Could you copy, exactly as written, every line from the first line of the records through the one containing "Click the red sell"?

= = =

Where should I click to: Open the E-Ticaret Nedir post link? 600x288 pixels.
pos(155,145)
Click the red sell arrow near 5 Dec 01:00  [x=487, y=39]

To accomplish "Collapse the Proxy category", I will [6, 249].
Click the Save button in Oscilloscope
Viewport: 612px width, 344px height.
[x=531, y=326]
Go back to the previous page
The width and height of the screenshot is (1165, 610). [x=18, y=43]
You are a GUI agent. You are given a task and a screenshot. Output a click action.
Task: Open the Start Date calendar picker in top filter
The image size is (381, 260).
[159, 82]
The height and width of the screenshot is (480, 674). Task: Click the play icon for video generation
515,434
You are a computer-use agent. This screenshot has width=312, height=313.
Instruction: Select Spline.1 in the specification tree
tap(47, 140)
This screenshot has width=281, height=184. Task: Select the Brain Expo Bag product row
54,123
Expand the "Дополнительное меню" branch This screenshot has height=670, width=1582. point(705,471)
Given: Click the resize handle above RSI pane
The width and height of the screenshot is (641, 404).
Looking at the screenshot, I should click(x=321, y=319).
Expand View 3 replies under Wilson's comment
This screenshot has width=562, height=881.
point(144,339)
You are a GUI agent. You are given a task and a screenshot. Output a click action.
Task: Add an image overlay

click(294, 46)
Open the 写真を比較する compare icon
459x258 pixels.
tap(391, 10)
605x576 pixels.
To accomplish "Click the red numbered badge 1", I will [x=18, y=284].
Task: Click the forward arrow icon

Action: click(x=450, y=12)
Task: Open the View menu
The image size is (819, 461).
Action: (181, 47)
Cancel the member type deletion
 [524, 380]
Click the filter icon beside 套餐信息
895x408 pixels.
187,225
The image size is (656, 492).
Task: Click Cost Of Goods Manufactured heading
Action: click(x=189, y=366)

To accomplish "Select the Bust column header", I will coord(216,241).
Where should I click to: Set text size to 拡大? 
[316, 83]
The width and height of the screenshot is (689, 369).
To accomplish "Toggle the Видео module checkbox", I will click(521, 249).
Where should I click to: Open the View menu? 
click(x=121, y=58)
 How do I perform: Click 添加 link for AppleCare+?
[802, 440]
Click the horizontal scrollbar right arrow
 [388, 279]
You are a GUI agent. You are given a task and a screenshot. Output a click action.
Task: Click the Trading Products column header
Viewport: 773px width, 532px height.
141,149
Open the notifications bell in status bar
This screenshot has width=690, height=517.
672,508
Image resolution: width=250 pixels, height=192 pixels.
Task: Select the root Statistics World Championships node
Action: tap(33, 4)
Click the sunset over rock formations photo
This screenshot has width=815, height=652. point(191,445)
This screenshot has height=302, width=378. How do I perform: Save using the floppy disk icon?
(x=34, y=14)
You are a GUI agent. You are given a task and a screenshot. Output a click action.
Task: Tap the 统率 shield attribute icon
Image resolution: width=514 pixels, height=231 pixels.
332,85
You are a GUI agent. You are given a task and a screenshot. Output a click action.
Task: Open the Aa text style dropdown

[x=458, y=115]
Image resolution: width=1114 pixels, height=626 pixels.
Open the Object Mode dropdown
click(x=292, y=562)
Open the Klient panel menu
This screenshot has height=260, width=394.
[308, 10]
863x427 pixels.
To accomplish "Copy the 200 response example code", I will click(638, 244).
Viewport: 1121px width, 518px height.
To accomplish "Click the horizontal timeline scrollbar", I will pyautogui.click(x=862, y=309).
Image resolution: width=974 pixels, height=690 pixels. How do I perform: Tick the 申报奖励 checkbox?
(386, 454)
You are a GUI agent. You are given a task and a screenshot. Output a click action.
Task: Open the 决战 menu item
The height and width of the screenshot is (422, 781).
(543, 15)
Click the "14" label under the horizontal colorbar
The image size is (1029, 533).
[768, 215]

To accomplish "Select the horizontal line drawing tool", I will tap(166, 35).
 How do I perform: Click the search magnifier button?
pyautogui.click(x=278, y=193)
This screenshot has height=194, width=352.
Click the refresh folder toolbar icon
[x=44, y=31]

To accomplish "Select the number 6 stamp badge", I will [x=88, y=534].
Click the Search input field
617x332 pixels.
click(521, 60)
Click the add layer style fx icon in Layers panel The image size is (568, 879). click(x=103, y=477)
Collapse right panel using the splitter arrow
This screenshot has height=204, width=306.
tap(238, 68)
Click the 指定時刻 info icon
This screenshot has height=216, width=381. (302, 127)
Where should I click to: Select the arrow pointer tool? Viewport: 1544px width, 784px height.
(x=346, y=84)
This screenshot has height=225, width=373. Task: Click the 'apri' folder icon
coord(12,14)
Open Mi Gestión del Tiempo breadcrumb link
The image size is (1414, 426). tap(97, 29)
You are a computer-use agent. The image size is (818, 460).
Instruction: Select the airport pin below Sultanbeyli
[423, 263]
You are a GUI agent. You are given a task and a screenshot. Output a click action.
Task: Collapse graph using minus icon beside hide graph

= = =

• _Reply to the task_:
Where should I click to: Open the E-Ticaret Nedir post link? 600x288 pixels.
pos(155,145)
Click the red sell arrow near 5 Dec 01:00  [x=487, y=39]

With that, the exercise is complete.